At the ballpark, it’s Russ’s final game and a celebration of his career, but maybe he doesn’t have to retire. Charlie tells him there’s a Major League scout in the stands, which he can’t help but believe, no matter how unlikely it seems. As he pitches, Russ looks for the scout, and sure enough, there’s someone with a radar gun watching him closely. Charlie gets a cheer for Rocket going, and the crowd’s energy finally helps him deliver a 101 mph fastball during an actual game. That’s exactly what the “scout” was waiting for — he’s really a cop, tipped off by Charlie, and he radios his fellow officers to block the exits. Instead of trying to run, Russ tips his hat to Charlie and continues to play. It’s a surprisingly poignant ending, and this is coming from an avowed nonfan of baseball. There’s something bittersweet about watching Russ, who knows his time is up, throwing another fastball as the crowd continues to cheer his name.
Just One More Thing
• Charlie’s ongoing conversations with Good Buddy give these episodes a nice frame now that Beatrix Hasp has called off her hit, but her reasons for wanting to keep moving feel so much more nebulous now. If she’s found a community in Montgomery, what’s going to make her take off, presumably before the next episode?

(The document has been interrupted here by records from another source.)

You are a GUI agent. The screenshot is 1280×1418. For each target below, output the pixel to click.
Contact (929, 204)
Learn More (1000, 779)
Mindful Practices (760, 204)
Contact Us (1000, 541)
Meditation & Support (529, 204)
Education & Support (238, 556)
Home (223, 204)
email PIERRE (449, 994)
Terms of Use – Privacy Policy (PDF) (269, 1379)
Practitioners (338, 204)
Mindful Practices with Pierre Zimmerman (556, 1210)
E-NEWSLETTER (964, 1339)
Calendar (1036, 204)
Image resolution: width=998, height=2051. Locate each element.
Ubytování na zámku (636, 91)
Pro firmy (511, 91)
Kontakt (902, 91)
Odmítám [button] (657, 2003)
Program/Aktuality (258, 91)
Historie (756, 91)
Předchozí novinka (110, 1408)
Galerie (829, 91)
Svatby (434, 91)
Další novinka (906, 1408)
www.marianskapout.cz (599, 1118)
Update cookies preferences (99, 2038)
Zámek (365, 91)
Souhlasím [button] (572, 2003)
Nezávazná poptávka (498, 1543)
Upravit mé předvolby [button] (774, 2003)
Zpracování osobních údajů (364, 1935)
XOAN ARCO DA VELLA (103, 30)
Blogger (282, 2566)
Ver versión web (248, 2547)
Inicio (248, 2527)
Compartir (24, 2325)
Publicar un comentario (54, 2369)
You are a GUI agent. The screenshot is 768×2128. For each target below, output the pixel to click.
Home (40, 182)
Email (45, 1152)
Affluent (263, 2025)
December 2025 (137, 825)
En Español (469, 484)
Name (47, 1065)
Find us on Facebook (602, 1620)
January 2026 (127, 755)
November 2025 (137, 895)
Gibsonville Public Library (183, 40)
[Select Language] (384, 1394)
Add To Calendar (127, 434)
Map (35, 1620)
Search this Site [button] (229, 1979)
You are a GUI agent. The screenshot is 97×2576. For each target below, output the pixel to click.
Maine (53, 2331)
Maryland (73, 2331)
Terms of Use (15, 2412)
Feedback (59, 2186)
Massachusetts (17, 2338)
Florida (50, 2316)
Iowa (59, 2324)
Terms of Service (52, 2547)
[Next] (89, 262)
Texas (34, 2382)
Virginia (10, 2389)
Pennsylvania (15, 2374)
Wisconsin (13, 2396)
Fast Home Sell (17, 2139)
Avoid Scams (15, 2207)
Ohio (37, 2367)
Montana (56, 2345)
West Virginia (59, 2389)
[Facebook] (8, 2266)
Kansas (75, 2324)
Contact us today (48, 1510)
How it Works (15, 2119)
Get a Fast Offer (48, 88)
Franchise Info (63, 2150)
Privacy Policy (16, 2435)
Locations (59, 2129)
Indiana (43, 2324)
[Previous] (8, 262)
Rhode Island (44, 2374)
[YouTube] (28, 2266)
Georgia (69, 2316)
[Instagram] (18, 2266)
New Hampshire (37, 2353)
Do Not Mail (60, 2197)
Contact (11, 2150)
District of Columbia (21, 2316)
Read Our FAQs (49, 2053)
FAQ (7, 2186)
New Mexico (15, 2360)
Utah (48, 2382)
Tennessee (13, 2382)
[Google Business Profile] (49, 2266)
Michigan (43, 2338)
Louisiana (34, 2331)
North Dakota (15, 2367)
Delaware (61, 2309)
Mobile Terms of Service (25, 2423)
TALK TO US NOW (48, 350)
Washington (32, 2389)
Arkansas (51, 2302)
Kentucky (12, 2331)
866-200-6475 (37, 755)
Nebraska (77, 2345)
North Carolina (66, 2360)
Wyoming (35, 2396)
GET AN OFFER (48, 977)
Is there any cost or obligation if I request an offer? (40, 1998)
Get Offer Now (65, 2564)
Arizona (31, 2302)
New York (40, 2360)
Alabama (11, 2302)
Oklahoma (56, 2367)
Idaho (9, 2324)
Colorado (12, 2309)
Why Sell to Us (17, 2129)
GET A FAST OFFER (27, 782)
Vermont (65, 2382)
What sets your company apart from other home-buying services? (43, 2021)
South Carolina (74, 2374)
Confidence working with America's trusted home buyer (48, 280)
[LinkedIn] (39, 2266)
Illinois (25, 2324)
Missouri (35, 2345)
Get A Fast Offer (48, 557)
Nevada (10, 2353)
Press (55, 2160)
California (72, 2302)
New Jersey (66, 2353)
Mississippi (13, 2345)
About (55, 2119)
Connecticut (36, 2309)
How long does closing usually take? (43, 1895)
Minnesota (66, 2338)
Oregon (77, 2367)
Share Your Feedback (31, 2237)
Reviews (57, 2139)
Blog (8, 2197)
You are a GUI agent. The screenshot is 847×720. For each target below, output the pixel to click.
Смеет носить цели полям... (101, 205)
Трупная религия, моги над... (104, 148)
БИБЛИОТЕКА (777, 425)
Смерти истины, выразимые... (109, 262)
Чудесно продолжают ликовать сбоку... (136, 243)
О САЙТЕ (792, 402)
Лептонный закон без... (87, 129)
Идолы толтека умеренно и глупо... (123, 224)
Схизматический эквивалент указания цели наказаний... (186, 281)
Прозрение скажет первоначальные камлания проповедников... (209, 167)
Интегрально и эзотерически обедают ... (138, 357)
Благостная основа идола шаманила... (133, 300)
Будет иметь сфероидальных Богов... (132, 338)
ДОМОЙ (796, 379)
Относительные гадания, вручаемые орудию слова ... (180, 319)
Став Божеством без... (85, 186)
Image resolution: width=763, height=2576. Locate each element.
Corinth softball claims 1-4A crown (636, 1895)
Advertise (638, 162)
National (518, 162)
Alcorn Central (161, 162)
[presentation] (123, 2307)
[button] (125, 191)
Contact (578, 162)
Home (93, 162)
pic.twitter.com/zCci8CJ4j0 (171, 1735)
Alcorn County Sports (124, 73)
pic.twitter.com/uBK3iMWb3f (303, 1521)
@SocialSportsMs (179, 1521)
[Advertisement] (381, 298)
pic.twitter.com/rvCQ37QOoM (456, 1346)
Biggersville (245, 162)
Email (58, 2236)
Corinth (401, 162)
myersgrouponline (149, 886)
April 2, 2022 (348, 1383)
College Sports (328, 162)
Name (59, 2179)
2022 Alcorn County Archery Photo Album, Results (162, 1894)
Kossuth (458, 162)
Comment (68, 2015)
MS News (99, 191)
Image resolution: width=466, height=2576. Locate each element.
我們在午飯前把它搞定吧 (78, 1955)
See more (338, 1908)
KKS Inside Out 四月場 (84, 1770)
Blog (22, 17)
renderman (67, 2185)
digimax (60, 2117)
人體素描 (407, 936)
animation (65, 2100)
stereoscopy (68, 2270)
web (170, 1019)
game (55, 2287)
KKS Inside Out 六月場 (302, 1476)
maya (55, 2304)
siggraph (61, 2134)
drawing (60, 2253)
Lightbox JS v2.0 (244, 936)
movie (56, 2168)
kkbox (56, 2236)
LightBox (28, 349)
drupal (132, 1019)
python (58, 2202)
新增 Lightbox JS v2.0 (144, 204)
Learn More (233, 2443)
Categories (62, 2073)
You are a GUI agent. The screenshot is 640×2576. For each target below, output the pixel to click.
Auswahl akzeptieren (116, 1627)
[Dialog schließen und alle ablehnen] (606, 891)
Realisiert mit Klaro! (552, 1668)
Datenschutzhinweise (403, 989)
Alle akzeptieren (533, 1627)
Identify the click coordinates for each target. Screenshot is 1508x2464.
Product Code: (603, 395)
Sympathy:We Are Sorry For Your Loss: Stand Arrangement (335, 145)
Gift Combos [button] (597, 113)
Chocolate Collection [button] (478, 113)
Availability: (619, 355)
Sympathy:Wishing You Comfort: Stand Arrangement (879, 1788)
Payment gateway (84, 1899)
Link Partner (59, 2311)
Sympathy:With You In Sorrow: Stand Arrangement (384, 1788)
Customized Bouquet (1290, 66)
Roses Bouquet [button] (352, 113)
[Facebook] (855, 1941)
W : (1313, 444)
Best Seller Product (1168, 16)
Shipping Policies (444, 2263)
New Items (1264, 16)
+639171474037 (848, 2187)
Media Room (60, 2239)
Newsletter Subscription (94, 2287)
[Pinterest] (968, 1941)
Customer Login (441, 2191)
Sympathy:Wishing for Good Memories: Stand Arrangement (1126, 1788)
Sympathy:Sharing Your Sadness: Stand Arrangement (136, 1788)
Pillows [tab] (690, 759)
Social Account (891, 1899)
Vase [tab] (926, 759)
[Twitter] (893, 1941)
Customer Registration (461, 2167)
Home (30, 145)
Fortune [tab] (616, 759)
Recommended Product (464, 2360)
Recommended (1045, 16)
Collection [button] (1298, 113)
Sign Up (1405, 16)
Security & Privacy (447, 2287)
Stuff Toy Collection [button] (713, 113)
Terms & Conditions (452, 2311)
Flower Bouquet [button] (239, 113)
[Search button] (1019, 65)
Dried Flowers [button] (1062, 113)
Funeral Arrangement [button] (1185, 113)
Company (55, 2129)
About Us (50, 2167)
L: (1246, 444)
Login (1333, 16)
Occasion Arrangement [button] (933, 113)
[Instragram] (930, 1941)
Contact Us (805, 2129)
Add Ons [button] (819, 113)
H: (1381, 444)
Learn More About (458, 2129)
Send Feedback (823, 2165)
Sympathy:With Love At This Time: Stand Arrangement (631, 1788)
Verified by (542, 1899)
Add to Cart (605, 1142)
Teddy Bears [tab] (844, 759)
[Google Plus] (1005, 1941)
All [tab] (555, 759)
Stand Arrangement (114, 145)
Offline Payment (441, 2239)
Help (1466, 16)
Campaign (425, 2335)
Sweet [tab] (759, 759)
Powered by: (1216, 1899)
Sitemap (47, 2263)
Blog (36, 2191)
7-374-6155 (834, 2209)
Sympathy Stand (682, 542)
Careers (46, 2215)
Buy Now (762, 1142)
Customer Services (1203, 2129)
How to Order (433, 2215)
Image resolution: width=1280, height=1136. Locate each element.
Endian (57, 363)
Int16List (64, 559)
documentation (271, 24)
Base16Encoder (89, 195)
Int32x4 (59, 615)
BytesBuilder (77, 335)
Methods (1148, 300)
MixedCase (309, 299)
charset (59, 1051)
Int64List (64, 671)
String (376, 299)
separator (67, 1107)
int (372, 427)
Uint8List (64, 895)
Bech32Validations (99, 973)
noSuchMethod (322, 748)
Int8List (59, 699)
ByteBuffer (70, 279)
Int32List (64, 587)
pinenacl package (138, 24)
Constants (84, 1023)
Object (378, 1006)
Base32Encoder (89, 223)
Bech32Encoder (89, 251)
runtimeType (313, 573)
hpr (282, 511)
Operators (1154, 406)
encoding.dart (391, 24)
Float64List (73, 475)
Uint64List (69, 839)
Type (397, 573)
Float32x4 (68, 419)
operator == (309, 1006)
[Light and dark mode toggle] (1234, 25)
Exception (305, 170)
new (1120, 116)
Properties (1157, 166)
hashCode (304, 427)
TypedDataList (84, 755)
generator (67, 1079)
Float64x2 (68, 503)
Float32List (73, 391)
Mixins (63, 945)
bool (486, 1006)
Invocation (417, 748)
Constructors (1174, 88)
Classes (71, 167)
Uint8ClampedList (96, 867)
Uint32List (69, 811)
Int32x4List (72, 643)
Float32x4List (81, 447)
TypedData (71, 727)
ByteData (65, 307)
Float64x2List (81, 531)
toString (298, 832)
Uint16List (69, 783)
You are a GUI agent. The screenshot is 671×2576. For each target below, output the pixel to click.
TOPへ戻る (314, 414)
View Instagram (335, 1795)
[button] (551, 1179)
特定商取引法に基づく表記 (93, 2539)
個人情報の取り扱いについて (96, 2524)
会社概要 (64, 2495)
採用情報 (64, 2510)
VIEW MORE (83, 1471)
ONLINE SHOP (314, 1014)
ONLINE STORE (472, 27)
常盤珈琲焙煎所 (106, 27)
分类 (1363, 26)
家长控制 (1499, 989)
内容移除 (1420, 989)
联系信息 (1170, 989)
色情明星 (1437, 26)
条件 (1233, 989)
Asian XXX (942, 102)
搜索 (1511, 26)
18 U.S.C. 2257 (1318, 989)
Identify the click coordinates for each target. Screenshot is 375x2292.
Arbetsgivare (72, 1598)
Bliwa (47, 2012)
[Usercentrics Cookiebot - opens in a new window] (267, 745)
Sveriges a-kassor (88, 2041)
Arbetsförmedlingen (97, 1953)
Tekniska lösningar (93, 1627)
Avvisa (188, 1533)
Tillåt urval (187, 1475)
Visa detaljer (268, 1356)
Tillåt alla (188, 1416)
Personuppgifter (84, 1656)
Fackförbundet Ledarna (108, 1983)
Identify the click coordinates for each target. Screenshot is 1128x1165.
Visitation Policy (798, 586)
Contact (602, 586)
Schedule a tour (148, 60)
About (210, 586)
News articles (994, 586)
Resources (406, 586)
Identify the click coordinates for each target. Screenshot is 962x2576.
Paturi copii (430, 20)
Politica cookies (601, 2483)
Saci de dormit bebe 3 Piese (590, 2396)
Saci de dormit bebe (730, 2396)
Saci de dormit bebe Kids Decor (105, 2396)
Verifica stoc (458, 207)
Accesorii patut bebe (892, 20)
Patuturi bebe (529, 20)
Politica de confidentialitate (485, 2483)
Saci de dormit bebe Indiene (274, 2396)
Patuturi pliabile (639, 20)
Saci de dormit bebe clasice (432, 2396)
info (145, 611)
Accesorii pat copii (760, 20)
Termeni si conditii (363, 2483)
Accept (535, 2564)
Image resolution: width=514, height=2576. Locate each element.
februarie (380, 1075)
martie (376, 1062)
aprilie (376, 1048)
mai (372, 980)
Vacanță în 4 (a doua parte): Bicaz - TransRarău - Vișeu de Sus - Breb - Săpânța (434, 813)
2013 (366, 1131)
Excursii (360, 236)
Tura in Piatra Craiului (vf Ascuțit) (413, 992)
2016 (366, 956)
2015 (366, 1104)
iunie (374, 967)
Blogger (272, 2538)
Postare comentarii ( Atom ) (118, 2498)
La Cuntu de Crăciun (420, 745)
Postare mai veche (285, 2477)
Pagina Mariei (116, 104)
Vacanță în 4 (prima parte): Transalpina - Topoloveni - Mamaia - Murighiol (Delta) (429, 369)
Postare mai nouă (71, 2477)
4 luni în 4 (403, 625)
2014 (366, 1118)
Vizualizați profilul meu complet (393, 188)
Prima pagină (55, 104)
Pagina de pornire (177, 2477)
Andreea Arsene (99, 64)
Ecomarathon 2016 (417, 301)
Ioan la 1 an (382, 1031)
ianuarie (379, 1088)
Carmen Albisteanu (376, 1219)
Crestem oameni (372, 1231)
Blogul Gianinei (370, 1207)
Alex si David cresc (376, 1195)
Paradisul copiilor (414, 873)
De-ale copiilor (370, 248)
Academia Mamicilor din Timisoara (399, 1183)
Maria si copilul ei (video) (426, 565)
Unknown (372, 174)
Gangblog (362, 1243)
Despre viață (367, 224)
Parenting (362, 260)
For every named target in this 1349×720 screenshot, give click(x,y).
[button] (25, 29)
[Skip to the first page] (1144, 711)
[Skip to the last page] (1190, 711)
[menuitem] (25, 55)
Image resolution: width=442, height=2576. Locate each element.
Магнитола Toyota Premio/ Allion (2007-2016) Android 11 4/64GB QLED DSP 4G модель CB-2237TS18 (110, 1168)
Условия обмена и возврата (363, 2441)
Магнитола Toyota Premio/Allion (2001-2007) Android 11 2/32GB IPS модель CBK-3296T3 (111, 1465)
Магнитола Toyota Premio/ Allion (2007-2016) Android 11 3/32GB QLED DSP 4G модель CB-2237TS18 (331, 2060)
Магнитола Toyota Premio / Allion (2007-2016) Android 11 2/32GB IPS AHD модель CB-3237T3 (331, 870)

• Saying an episode of Poker Face has a stacked cast is almost redundant, but I did want to call out Ego Nwodim, who is so funny as a baseball announcer whose addiction to Velvety Canned Cheese is causing physical side effects. “I’ve been noticing a slight numbness in my right arm,” she says, later sharing that she can no longer see the color green.
• I also got a kick out of B.J. Novak’s cameo once I realized he was conjured out of Charlie’s psyche because she watched all of The Office.
• Noah Segan, who plays Lew, the most reluctant of the betters, is a Rian Johnson mainstay, having appeared in Brick, Looper, The Last Jedi, Knives Out, and Glass Onion.
• I was glad victim-of-the-week Brandon Perea was able to make the most of his screen time with some great drug acting. He leaves quite an impression talking about his vision of God and the angels, who manifest as monkeys.
• One of my favorite bits throughout the episode is Skip reading So You Find Yourself in an Open Marriage and making repeated references to his new (unwanted) relationship status. I laughed out loud at his “and while we’re at it, let’s win one for good old-fashioned monogamy,” followed by Carl’s single, sad “woo.”
• Felix’s gum is obviously inspired by Big League Chew, which was co-created by Tár director Todd Field. It’s true, look it up!